Résilience et performance : enjeux de la reprise de PME en temps de crise
Dans cet article Julien De Freyman, Sonia Boussaguet et Olivier Giacomin analysent la résilience des PME confrontées à la crise du Covid-19. Alors que la résilience est souvent étudiée sous l’angle individuel ou organisationnel, son impact combiné sur les PME en contexte repreneurial reste méconnu. Cette étude explore comment ces deux formes de résilience influencent la performance post-reprise (PPR) en contexte de crise majeure. Des résultats contre-intuitifs ont pu être mis en évidence.
Quelle était votre problématique de recherche ?
Nous avons cherché à répondre à une question centrale : la résilience individuelle (RI) des repreneurs et la résilience organisationnelle (RO) des PME acquises améliorent-elles la performance post-reprise en temps de crise ?

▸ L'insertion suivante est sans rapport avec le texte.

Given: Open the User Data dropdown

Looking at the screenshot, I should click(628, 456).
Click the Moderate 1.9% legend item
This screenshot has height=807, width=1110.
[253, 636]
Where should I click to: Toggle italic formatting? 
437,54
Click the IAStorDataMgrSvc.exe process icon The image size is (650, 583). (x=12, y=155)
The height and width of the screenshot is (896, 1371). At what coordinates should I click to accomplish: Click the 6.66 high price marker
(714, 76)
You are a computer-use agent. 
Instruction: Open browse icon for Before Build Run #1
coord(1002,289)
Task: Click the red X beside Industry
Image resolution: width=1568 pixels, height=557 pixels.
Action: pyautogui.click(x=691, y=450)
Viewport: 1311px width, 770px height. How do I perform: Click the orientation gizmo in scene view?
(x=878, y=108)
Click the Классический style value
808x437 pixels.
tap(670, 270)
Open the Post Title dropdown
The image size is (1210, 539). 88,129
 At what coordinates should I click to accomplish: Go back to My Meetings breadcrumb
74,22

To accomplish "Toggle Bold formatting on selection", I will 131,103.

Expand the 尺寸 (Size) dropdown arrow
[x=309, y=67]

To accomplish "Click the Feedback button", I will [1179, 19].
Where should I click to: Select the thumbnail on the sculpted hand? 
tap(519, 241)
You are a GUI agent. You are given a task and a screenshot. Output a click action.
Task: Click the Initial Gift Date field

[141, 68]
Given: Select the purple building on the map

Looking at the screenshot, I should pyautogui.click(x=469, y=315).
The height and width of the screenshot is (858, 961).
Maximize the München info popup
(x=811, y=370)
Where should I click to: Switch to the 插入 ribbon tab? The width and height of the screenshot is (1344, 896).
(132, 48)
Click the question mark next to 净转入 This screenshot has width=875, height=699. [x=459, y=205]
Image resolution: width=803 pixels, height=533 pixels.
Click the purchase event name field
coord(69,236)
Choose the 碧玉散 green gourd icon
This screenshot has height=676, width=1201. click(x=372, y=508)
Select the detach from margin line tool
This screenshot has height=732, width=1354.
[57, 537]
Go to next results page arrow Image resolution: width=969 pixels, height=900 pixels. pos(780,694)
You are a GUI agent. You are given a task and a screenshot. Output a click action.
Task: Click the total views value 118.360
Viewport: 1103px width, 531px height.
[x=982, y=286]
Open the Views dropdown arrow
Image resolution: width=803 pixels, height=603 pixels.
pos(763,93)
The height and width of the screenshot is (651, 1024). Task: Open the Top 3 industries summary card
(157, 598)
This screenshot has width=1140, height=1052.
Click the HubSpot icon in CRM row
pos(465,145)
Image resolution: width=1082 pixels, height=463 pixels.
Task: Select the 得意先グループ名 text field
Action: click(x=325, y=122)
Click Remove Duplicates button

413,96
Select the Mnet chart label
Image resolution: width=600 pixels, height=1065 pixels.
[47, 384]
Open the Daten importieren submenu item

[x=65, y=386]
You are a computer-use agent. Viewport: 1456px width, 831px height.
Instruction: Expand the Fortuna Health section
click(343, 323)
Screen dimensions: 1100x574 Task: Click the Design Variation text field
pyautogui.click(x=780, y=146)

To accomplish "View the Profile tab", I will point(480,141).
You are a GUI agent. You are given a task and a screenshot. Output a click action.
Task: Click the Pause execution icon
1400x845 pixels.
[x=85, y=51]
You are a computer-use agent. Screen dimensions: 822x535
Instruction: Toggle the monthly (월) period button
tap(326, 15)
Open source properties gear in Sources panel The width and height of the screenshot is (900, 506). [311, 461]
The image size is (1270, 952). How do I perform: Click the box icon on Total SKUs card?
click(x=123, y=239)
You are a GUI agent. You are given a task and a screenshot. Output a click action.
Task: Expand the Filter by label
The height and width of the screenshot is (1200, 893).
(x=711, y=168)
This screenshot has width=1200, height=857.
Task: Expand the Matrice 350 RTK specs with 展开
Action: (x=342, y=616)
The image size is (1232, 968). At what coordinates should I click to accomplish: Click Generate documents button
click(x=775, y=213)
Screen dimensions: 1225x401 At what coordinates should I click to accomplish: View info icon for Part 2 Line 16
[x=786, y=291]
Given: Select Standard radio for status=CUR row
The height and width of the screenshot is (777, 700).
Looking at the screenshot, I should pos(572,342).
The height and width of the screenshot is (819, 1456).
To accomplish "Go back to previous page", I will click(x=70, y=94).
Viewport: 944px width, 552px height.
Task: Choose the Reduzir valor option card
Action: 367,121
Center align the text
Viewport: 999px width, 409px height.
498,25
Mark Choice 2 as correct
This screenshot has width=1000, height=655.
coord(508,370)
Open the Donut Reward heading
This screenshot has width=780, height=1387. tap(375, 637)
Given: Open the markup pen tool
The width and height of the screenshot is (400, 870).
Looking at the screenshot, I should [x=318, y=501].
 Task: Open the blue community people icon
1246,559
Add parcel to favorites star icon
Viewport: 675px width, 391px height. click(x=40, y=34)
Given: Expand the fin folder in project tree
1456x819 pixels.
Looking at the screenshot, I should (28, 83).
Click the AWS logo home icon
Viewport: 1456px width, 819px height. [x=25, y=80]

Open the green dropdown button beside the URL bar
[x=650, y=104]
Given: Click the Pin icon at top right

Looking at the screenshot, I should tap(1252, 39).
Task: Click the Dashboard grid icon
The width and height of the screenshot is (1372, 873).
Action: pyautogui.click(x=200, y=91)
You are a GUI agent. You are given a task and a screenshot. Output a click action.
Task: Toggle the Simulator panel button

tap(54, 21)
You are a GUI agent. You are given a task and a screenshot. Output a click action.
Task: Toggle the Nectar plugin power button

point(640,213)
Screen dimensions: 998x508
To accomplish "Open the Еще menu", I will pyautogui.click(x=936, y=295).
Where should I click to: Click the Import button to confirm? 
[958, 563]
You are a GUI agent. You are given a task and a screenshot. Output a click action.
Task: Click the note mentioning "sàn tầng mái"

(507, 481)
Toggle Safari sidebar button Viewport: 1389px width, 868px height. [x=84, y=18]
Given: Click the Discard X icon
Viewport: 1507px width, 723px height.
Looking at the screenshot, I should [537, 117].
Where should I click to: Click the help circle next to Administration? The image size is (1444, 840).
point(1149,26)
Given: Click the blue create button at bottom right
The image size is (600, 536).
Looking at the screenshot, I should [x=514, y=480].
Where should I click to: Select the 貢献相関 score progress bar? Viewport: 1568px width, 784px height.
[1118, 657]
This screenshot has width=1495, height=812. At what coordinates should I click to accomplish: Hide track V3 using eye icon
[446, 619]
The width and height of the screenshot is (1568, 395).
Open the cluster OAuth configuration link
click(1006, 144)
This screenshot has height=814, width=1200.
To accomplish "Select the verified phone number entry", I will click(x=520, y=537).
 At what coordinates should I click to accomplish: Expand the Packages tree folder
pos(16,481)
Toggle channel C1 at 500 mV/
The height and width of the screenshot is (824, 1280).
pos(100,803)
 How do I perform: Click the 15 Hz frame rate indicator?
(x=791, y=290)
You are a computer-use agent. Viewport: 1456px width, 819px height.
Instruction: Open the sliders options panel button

Deux perspectives théoriques guident cette réflexion :
- La résilience individuelle (RI) c’est-à-dire la capacité des repreneurs à maintenir une attitude positive face à l’adversité, souvent associée à la réussite entrepreneuriale.
- La résilience organisationnelle (RO), qui correspond à la capacité des PME à s’adapter aux chocs externes grâce à leurs routines, ressources et culture d’entreprise.
Notre objectif était de déterminer si ces deux résiliences jouent un rôle clé dans la préservation de la performance des PME reprises durant la pandémie.
Quelle démarche avez-vous mise en place ?
Nous avons mené une étude basée sur un échantillon de 157 repreneurs, adhérents à l’association C.R.A. (Cédants et Repreneurs d’Affaires).
Notre méthodologie repose sur :
- Une enquête nationale (2021) mesurant la RI des repreneurs, la RO des PME et la performance post-reprise (chiffre d’affaires et atteinte des objectifs).
- Un traitement statistique (PLS-SEM) pour évaluer l’impact des résiliences sur la performance, en contrôlant des variables comme l’âge du repreneur, la taille de l’entreprise ou son secteur d’activité.
Quels résultats avez-vous obtenus ?
Nos analyses révèlent principalement deux points, le premier contre intuitif et le second en cohérence avec ce qu’on pouvait attendre :
- La résilience individuelle (RI) des repreneurs n’a pas d’effet direct sur la performance post-reprise. Contrairement aux attentes, les traits de personnalité des repreneurs (persévérance, flexibilité) ne suffisent pas à compenser les défis organisationnels en contexte de crise.
- La résilience organisationnelle (RO) a un impact positif et significatif sur la performance post-reprise. Les PME dotées de routines adaptatives et d’une culture résiliente ont mieux résisté aux chocs de la crise.
Nous avons obtenu d’autres enseignements clés complémentaires :
- Les PME opérant sur des marchés nationaux / internationaux ou issues du secteur secondaire ont mieux performé.
- L’expérience préalable des repreneurs (poste de direction, proximité avec le métier) influence positivement la performance post-reprise.
Ces résultats soulignent l’importance de l’héritage organisationnel : une PME déjà résiliente avant sa reprise offre un atout protecteur contre les crises, indépendamment des qualités individuelles de son nouveau dirigeant.
Cette étude montre qu’en période de crise, l’impact de la résilience organisationnelle sur la performance des PME reprises est prédominant par rapport à celui de la résilience individuelle, bien que cette dernière puisse jouer un rôle important pour la santé mentale du dirigeant et la continuité de l’activité. Elle invite les repreneurs à évaluer la RO des cibles avant acquisition (pratiques adaptatives, culture d’entreprise), à privilégier la continuité lors de la prise de fonction pour préserver les capacités existantes et à bénéficier de l’accompagnement des réseaux comme le C.R.A. pour identifier des PME robustes. Dans un monde où les crises se multiplient, intégrer la RO comme critère de sélection des reprises pourrait devenir une norme pour pérenniser le tissu économique de nos territoires.
Julien De Freyman est professeur associé en entrepreneuriat et en stratégie à South Champagne Business School. Ses recherches portent sur les problématiques psychologiques, humaines et managériales lors des transmissions d'entreprises.
Sonia Boussaguet est professeure associée au sein du département Stratégie & Entrepreneuriat à NEOMA Business School et mène des recherches sur la socialisation des repreneurs de PME (échec repreneurial, santé patronale etc.).
Olivier Giacomin est professeur associé en entrepreneuriat à NEOMA Business School. Ses principaux intérêts de recherche portent entres autres sur l’intention entrepreneuriale, l’entrepreneuriat de rebond ou encore l’influence du genre en entrepreneuriat.